**EXERCISE DIRECTIONS:**
The lines from the one holding "The width and height of the screenshot is (1074, 806)." to the end of the records below, exactly as written, are the only thing to return.

- Opening Delimiter -

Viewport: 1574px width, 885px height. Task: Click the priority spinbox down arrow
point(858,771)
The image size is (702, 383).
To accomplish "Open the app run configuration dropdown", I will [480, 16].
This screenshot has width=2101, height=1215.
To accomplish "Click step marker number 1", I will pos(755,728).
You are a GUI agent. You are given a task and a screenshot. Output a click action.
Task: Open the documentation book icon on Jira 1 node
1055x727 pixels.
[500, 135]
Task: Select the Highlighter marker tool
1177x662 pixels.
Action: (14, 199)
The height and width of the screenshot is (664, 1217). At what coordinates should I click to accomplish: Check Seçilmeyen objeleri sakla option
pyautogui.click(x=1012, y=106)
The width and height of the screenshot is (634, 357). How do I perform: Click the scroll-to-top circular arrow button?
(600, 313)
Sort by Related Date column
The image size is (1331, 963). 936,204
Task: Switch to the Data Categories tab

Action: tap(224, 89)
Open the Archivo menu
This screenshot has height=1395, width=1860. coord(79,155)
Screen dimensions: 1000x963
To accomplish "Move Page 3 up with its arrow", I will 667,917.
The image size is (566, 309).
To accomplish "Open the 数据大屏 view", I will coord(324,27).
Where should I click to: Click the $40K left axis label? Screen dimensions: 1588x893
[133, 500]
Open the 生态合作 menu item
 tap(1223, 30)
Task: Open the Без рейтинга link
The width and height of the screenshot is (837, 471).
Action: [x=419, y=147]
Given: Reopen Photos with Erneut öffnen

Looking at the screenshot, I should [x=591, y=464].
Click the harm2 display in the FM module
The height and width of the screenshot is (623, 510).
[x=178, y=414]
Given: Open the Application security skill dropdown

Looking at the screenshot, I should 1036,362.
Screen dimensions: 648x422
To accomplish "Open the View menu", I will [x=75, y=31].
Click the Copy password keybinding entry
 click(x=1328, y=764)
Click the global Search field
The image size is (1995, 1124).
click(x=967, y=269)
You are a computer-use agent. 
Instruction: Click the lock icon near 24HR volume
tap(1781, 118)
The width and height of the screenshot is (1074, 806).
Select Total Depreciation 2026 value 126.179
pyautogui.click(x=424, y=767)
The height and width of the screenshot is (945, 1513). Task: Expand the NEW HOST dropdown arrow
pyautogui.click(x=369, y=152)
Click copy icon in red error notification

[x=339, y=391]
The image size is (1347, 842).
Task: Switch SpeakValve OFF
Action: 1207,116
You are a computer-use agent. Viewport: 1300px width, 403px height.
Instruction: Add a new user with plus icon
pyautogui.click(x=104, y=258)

- Closing Delimiter -

**FINAL ANSWER:**
The width and height of the screenshot is (1074, 806).
Select Total Depreciation 2026 value 126.179
pyautogui.click(x=424, y=767)
The height and width of the screenshot is (945, 1513). Task: Expand the NEW HOST dropdown arrow
pyautogui.click(x=369, y=152)
Click copy icon in red error notification

[x=339, y=391]
The image size is (1347, 842).
Task: Switch SpeakValve OFF
Action: 1207,116
You are a computer-use agent. Viewport: 1300px width, 403px height.
Instruction: Add a new user with plus icon
pyautogui.click(x=104, y=258)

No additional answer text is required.